Di bawah gambar awan itu ada tulisan yang mengatakan bahwa Sang Budha bukan pemeluk agama Budha, Yesus bukan beragama Kristen. Mereka adalah para guru yang mengajar tentang cinta. Cinta kasih merupakan agama mereka.
Kartun itu secara satir menggambarkan betapa cinta kasih itu sudah ditelantarkan sedemikian rupa oleh egoisme, kesombongan, kekuasaan, kebencian, ketamakan. Di tengah peradaban yang dirundung kebencian dan kejahatan ini, kasih menjadi semacam benda purbakala yang sulit ditemukan. Dan, malangnya, perpecahan dan permusuhan itu justru disebabkan oleh agama yang dibingkai rapi dengan fanatisme sempit. Seolah-olah dengan membela agama disamaartikan dengan membela Tuhan Sang Pencipta. Padahal Tuhan tidak pernah menciptakan agama. Agama sejatinya merupakan rekaan manusia untuk melembagakan representasi kekuatan dan kemahakuasaan transenden sebagai awal mula penciptaan. Ujung-ujungnya manusia dituntun untuk menemukan Tuhan. Agama menjadi wadah kelembagaan yang memberi tuntunan bagi manusia tentang nilai kebaikan dan kebajikan untuk menemukan Sang Pencipta.
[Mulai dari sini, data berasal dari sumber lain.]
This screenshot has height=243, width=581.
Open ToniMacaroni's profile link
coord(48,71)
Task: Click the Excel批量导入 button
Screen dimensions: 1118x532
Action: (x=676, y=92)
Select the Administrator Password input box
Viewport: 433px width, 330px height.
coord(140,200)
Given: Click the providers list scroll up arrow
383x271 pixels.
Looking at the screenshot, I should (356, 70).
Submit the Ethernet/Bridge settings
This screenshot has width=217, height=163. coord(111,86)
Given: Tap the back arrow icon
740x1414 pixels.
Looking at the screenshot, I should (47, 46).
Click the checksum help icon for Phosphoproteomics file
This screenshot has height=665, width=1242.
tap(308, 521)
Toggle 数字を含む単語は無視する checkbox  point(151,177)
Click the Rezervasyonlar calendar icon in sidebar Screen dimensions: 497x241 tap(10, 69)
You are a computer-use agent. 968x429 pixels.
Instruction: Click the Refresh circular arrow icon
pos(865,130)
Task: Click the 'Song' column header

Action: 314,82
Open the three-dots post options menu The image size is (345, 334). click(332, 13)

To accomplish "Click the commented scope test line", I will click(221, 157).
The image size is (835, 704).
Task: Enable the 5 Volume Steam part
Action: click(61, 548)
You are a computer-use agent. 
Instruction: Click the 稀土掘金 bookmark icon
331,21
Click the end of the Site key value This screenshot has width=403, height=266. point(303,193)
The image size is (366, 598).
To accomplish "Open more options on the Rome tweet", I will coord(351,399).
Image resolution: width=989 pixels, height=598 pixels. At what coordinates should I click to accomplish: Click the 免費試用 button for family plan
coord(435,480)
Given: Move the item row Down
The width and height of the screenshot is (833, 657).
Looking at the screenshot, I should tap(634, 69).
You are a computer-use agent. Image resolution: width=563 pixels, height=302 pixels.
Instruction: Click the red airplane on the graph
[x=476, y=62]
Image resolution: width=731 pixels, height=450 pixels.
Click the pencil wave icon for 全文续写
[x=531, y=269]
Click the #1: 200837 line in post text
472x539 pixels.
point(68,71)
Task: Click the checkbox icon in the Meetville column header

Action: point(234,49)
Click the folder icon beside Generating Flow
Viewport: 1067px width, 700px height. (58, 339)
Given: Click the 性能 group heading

Ironisnya, banyak kaum religious dari agama apapun yang fanatik membela agama mati-matian dengan darah. Tapi, mereka dan fanatisme tidak pernah menemukan ajaran sejati tentang Tuhan sebagai Sang Cinta dan Keutamaan. Kaum fanatik seolah menobatkan diri sebagai para pemilik surga dengan kebenaran eksklusif yang otoritasnya sudah melampaui kuasa Sang Empunya Surga sendiri.
Seorang kawan yang menjadi guru bercerita ketika ia harus memimpin renungan pagi di sekolah. Dengan tegas ia berkata pada murid-muridnya, “Kalian pikir saya berbuat baik hanya untuk agama? Saya berbuat baik, mengasihi sesama bukan karena iming-iming surga, pahala atau takut akan neraka, tetapi karena cinta saya kepada Tuhan. Kalau kita mengaku punya Tuhan, maka lakukanlah kebaikan pada orang lain, pada diri sendiri. Karena ketika kita berbuat baik, maka kita akan menemukan Tuhan sebagai Sang Kebaikan. Itu saja.”
Kata-kata itu memiliki kedalaman makna. Sampai-sampai para murid yang mendengarkan renungan pagi kala itu terpana tanpa kata. Semoga mereka bisa mencari Tuhan dalam relasi cinta yang penuh kasih dengan teman-temannya.Cinta yang menembus segala sekat agama, suku, ras dan golongan. ***(Leo Wahyudi S)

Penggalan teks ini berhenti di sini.